Posted: November 9, 2011 at 8:47 pm

UPDATED Analysis: TEA Party Republicans Lose Big in Montana Local Elections

Montanans saw sweeping victories for progressives from across the state today. And while it is yet to be seen whether this will translate into a wave of momentum for the Dems next year, one thing is known. The TEA Party legislature proved itself guilty of a major overreach during the last session. In turn, TEA Party Republicans were soundly rejected by voters.

Nowhere did the phenomena manifest itself more dramatically than in the Flathead, where the TEA Party candidates backed by Chuck Denowh, John Sinrud and the Realtors, Ricky Lynn Blake and a slate of developers and self-funded shadow PACs spent big bucks on attacking their opponents–and were all defeated.

Congratulations to John Muhlfeld, John Anderson, Richard Hildner and Frank Sweeney and the large numbers of voters who turned out to defeat a well-funded crew of special interest nutjobs. The victories weren’t limited to Whitefish either.  The only openly self proclaimed Tea Party candidate in the Flathead County elections, Erik Jerde, garnered a soul-crushing 34 votes out of 1275 cast in Kalispell. Those whom supported Tea Party poster boy Derek Skees in 2010 also all lost…Askew, Vail and Wise.  Tea Party candidates lost in the Flathead Valley Community College Trustees election as well as the municipal elections.

In Great Falls, a woman who refused all donations beat the leader of the Cascade County TEA Party, Cyndi Baker.  As the Great Falls Tribune reports, the TEA Partier had the most campaign signs of any candidate and the second largest campaign war chest.  Baker blamed her defeat on teachers, despite losing by a margin of 84-16.

In Helena, the conservative candidate was defeated by Matt Elsaesser, who was re-elected by a wide margin, and newcomer Katherine Haque-Hausrath. Progressives also had major victories in Missoula including Caitlin Copple, Cynthia Wolken, Alex Taft, and others, as D. Gregory Smith at From Eternity to Here writes.

Billings also had a big win against the TEA Party, where the Billings “Montana Shrugged” TEA Party leader Jennifer Olsen was easily routed by Ken Crouch.  Progressives Brent Cromley and Becky Bird also won handily.   Denis Pitman, the conservative minister of Fuji Spa fame, is still in (proving the power of incumbency).  However, Pitman’s opponent probably succeeded in halting his higher political ambitions now that voters know he checks his family man-of-God morality at the door once profits are on the table, and for that, we can be thankful.

UPDATE: In Bozeman, progressive Cyndy Andrus defeated Bill Fiedler by a whopping 4,289 votes to 2,209 votes.

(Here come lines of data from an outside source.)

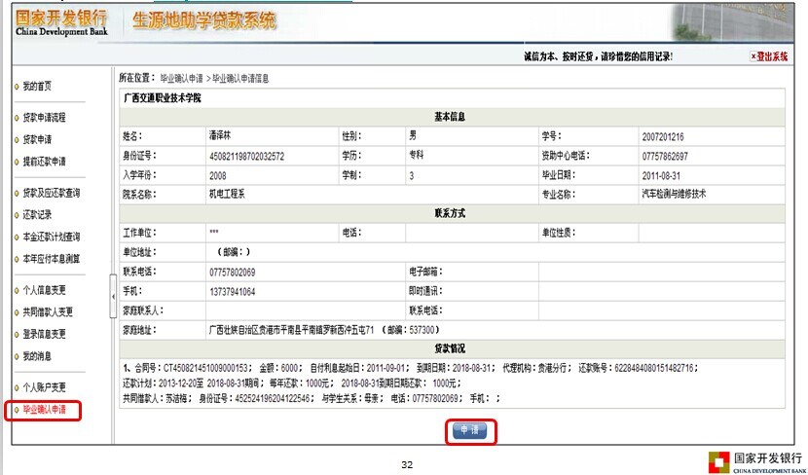808x475 pixels.
Task: Go to 提前还款申请 page
Action: [44, 161]
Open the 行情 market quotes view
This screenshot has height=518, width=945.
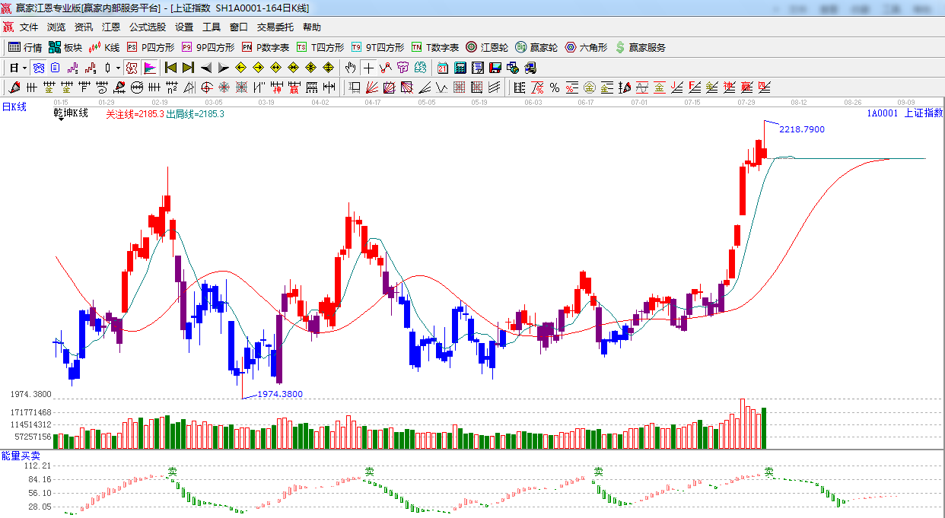pyautogui.click(x=24, y=47)
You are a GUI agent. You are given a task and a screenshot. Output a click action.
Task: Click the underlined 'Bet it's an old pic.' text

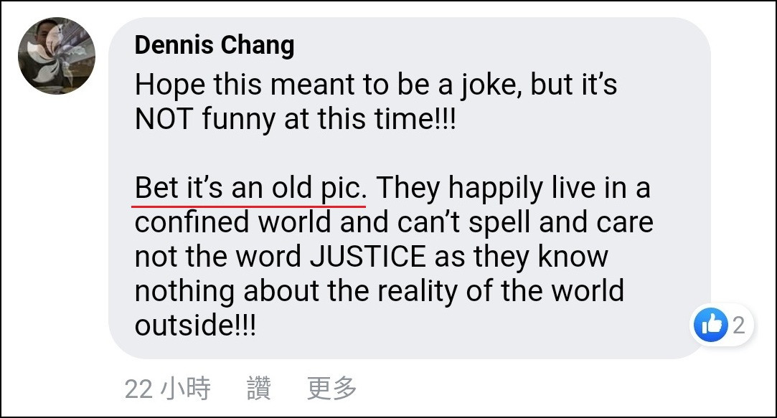(x=251, y=189)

Fiedler was a member of the developers’ crew–he’s a member of the board of directors of the Southwest Montana Building Industry Association.

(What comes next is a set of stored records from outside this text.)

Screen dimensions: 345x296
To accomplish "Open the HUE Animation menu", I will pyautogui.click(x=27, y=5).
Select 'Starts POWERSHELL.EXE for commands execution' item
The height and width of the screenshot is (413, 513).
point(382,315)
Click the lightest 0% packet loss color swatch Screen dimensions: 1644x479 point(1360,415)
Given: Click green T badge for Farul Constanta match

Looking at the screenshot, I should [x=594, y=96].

So, even though TEA Party Republicans won a legislative majority in 2010, they made a mistake in interpreting their one-time wins as a go-ahead to let voters know their true beliefs and goals. So it appears that focusing on nutjob bills over jobs was indeed a bad idea.  They paid for it in the off-year elections.   The progressives also won because they fielded some terrific candidates–people who actually cared about their community and its people more than getting a platform on which to scream TEA Party platitudes and shut down government.  They worked very, very hard on the doors, raised money to get their message out, and voters responded well.

Congratulations to the winners!  Here’s to a repeat of this in 2012.

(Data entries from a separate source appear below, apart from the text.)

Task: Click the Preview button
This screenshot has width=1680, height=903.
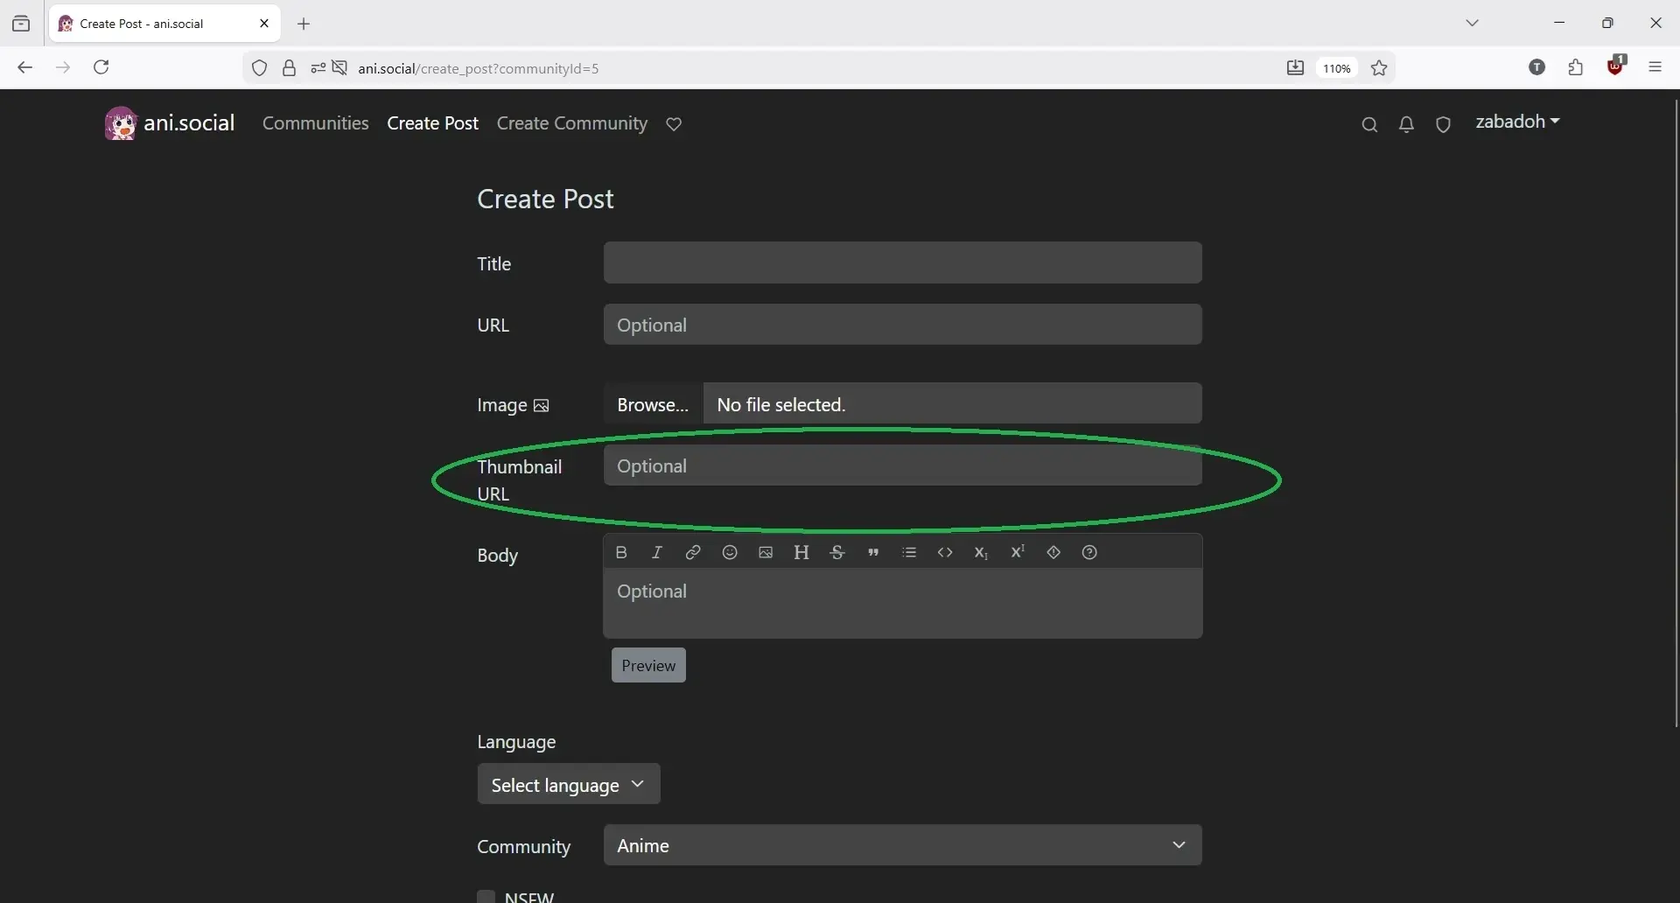Action: click(648, 665)
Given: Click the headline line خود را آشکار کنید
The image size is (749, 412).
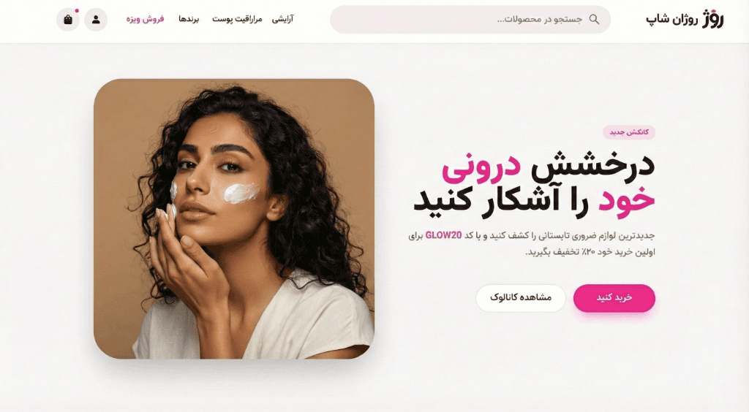Looking at the screenshot, I should click(534, 202).
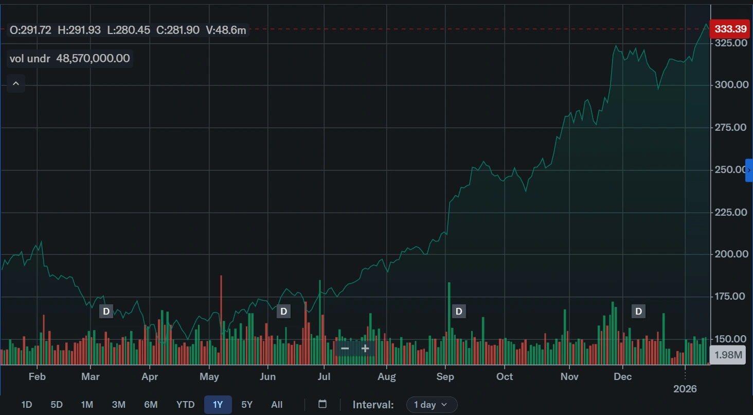This screenshot has height=415, width=753.
Task: Switch to the 1M range
Action: click(x=87, y=405)
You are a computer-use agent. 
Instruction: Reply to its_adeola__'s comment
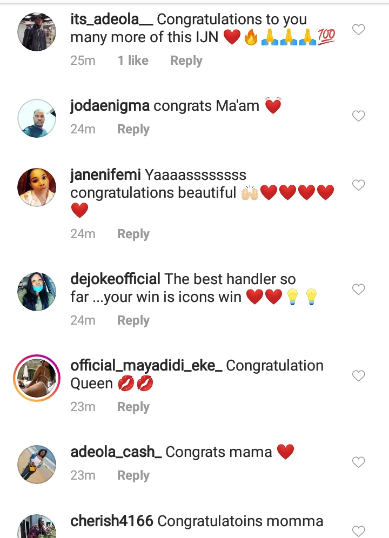(186, 61)
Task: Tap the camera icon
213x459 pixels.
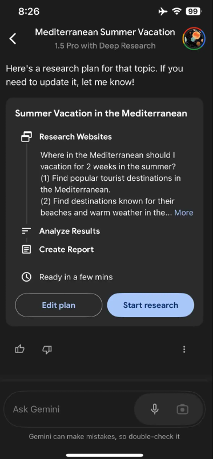Action: (182, 409)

Posted: July 17, 2011 at 10:29 am

Western Traditions Partnership Electioneering: You Be the Judge

The Billings Gazette is reporting today on the upcoming Sept 21 Montana Supreme Court hearing on the shadow group Western Tradition Partnership (who ditched its tainted name and became American Traditions Partnership under a barrage of bad press). Western TP is claiming that they didn’t break the law because they are involved principally in “educational” activity, not “political” activity.

Tell that to the candidates who had negative mailers from WTP dropped on them last election cycle.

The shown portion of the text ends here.